By Dwayne Klassen, Resource News International

May 27, 2010

Winnipeg – Canola contracts on the ICE Futures Canada platform were trading at mainly lower price levels at midday with the absence of fresh demand and the upturn in the value of the Canadian dollar tied to the weakness, market watchers said.

"It appears canola is searching for demand and not finding any," a broker said. The absence of fresh export demand was evident and was a factor in the price declines, they said.

Good commodity fund sell orders above current price levels also helped to keep canola on the defensive, brokers said.

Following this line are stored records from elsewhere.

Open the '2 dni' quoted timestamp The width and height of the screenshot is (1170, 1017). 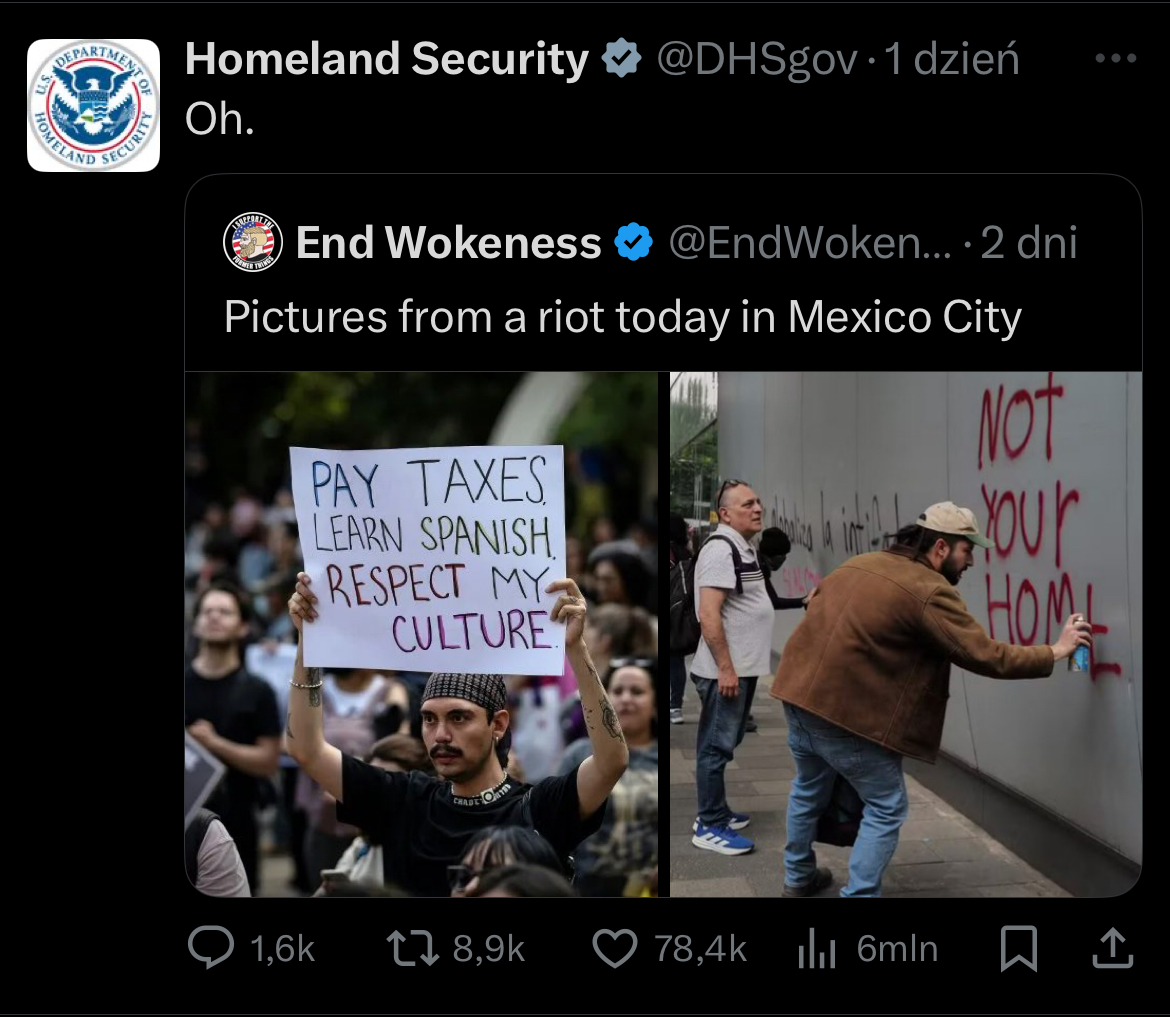click(1029, 242)
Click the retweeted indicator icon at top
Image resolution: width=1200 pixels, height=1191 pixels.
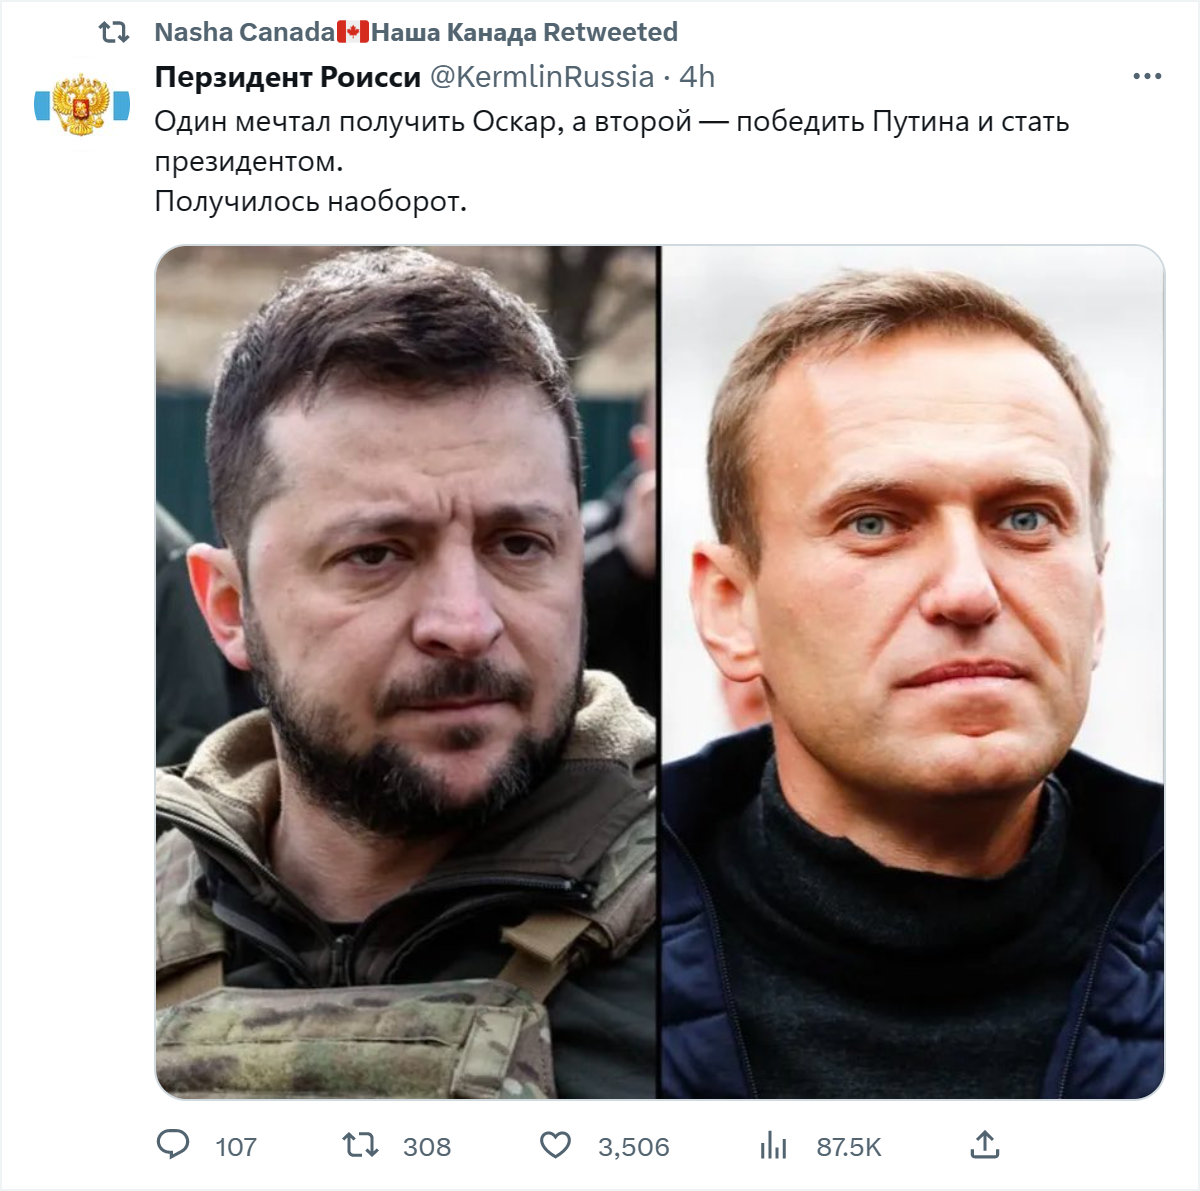[x=114, y=33]
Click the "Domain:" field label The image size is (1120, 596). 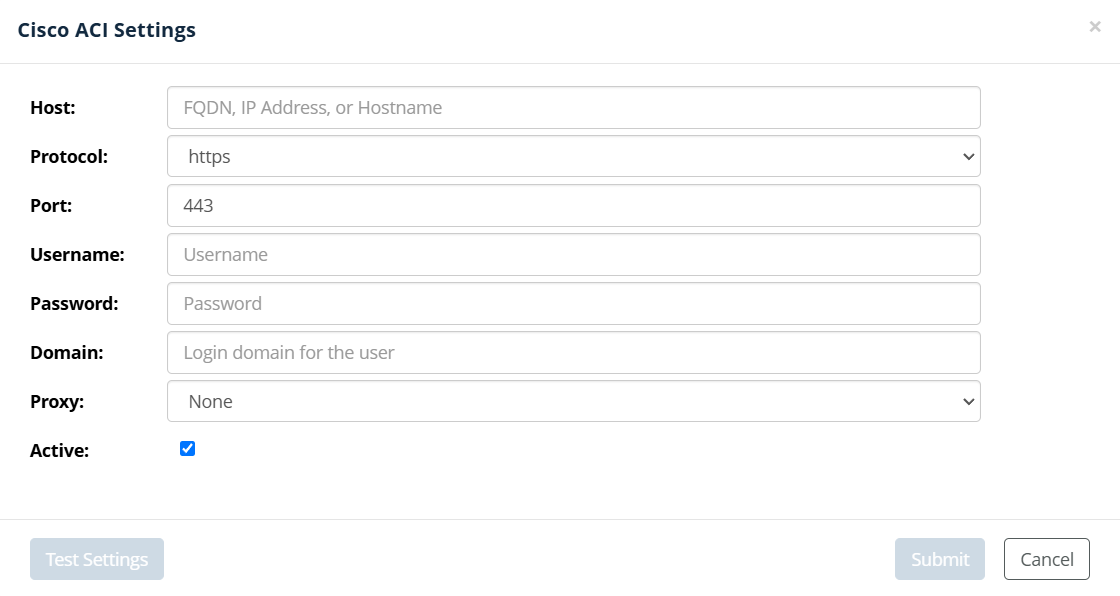67,353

Adding to the price weakness in canola was sentiment that area planted to the crop will be significantly higher than what was originally forecast, analysts said. Mostly favourable weather conditions for the canola crops already planted in western Canada also contributed to the price weakness.

Some underlaying support in canola was coming from the gains seen in Malaysian palm oil and Matif rapeseed futures overnight. The firmer start in CBOT soybean and soyoil values also provided some underlying support.

Underlying strength in canola was also coming from delays in seeding the remainder of the canola crop in western Canada due to excess moisture, traders said, noting that yield potential may be reduced due to the late seeding. However, other traders felt there was plenty of time for the crops to be planted and that any delays in seeding due to moisture will be minor.

The absence of significant hedge offers from elevator companies, as producers remain reluctant to deliver into the cash system, also provided some underlying support for canola.

There were an estimated 4,584 canola contracts traded at 10:30 CDT. Of the contracts traded, 2,136 were spread related.

There were 9 western barley futures traded as of 10:30 CDT. The unloading of positions in the July contract by commercial accounts made up the volume total, brokers said.